5. The formulation according to claim 1 wherein said powdered antimicrobial agent is activated by light and offers a sustained release of chlorine dioxide from said article.

6. The formulation according to claim 1 wherein said article is a glove.

7. A process for manufacturing an antimicrobial article comprising steps of:

allowing an effective amount of a powered antimicrobial agent to suspend in a polymer plastisol;

dipping a shape of said article into a mixture of said polymer plastisol and said powered antimicrobial agent; and

curing said mixture on said shape so as to form said article.

8. The process according to claim 7 further comprising a step of continuously stirring said mixture of said polymer plastisol and said powered antimicrobial agent before and upon said dipping step is performed.

9. The process according to claim 7 wherein said powdered antimicrobial agent is activated by light and offers a sustained release of chlorine dioxide from said article.

10. The process according to claim 9 wherein all steps of manufacturing said article are performed under an environment having an illuminance below 30 lux.

11. The process according to claim 9 wherein said article is used under an environment having an illuminance above 30 lux so as to offer said article an antimicrobial effect.

12. The process according to claim 7 wherein said polymer plastisol comprises:

80 to 120 weight parts of a PVC resin;

35 to 125 weight parts of a plasticizer blend;

1 to 5 weight parts of a stabilizer;

0.1 to 1% by weight of a surfactant relative to the total weight of said PVC resin, said plasticizer blend and said stabilizer; and

0.01 to 0.12% by weight of a dispersing agent relative to the total weight of said PVC resin, said plasticizer blend and said stabilizer.

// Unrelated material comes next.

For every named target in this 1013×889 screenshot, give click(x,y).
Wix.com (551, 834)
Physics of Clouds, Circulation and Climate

13. The process according to claim 12 wherein the amount of said powdered antimicrobial agent is 1 to 12% by weight relative to the total weight of said PVC resin, said plasticizer blend and said stabilizer.

14. The process according to claim 12 wherein said plasticizer blend comprises 10 to 30 weight part of 2,2,4-trimethyl-1,3-pentanediol diisobutyrate (TXIB) and 25 to 95 weight part of a plasticizer selected from a group consisting of dioctyl phthalate (DOP), diisononyl phthalate (DINP), dioctyl terephthalate (DOTP), butyl benzyl phthalate (BBP) and a combination thereof.

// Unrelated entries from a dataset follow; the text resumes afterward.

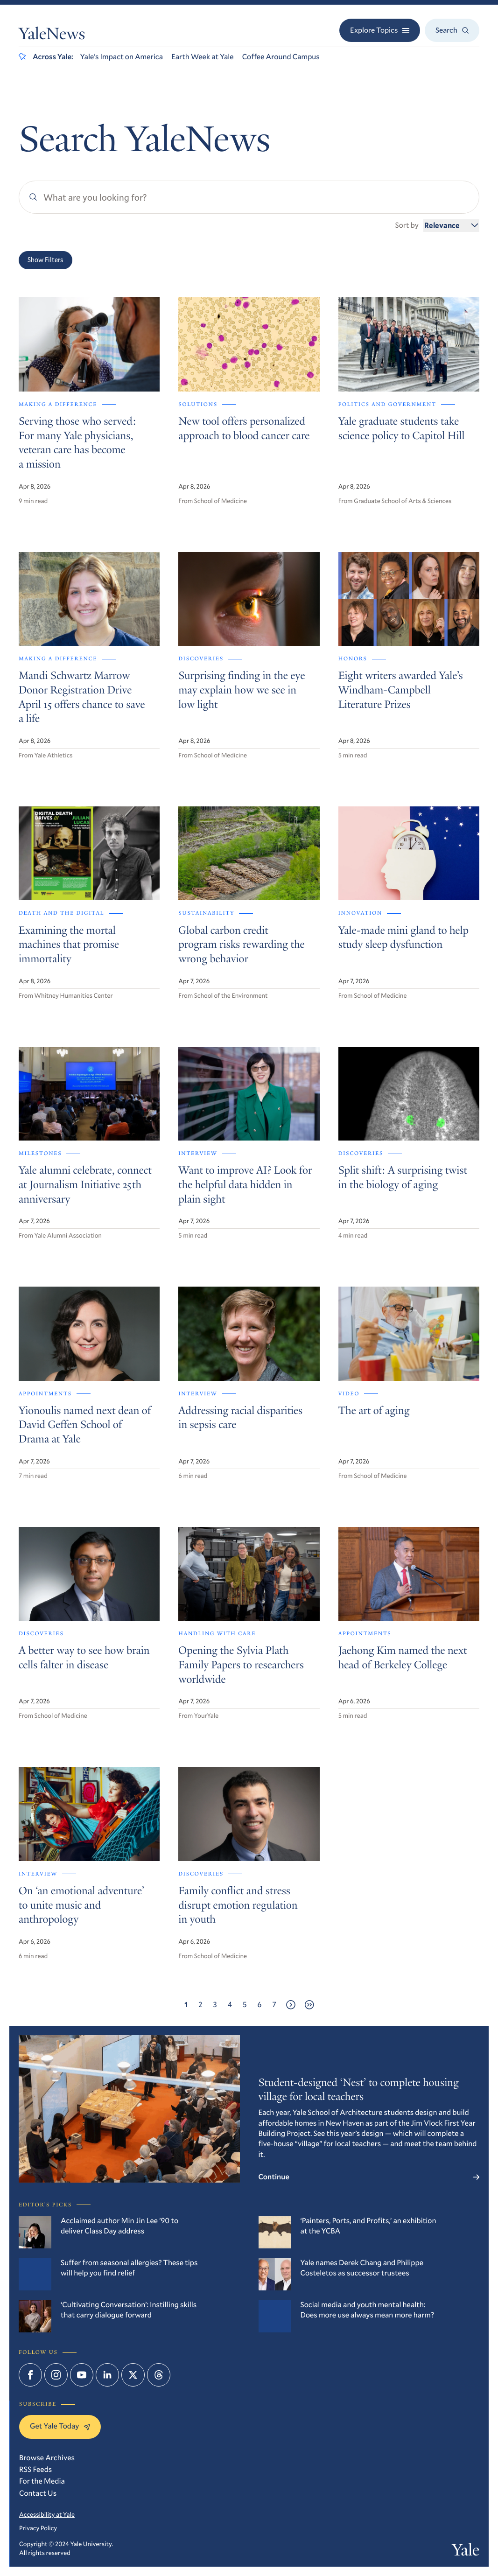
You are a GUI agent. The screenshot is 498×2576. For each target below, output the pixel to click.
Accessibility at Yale (47, 2514)
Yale (465, 2552)
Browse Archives (47, 2458)
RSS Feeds (35, 2469)
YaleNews (52, 35)
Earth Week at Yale (202, 57)
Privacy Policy (38, 2528)
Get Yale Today (60, 2426)
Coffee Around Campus (281, 57)
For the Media (42, 2481)
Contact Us (37, 2493)
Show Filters (45, 260)
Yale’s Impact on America (121, 57)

15. The process according to claim 12 wherein said plasticizer blend comprises 15 to 25 weight part of 2,2,4-trimethyl-1,3-pentanediol diisobutyrate (TXIB) and 80 to 90 weight part of a plasticizer selected from a group consisting of dioctyl phthalate (DOP), diisononyl phthalate (DINP), dioctyl terephthalate (DOTP), butyl benzyl phthalate (BBP) and a combination thereof.

16. The process according to claim 12 wherein said stabilizer is a Ca—Zn stabilizer.

17. The process according to claim 7 wherein said article is a glove.

18. A process for manufacturing an antimicrobial PVC glove comprising steps of:

allowing an effective amount of a powered antimicrobial agent to suspend in a polymer plastisol including a PVC resin, a plasticizer blend, a stabilizer, a surfactant and a dispersing agent;

dipping a shape of said glove into a mixture of said polymer plastisol and said powered antimicrobial agent; and

curing said mixture on said shape so as to form said glove.

19. The process according to claim 18 wherein all steps of manufacturing said glove are performed under an environment having an illuminance below 30 lux.

20. The process according to claim 18 wherein said glove is used under an environment having an illuminance above 30 lux so as to offer said glove an antimicrobial effect.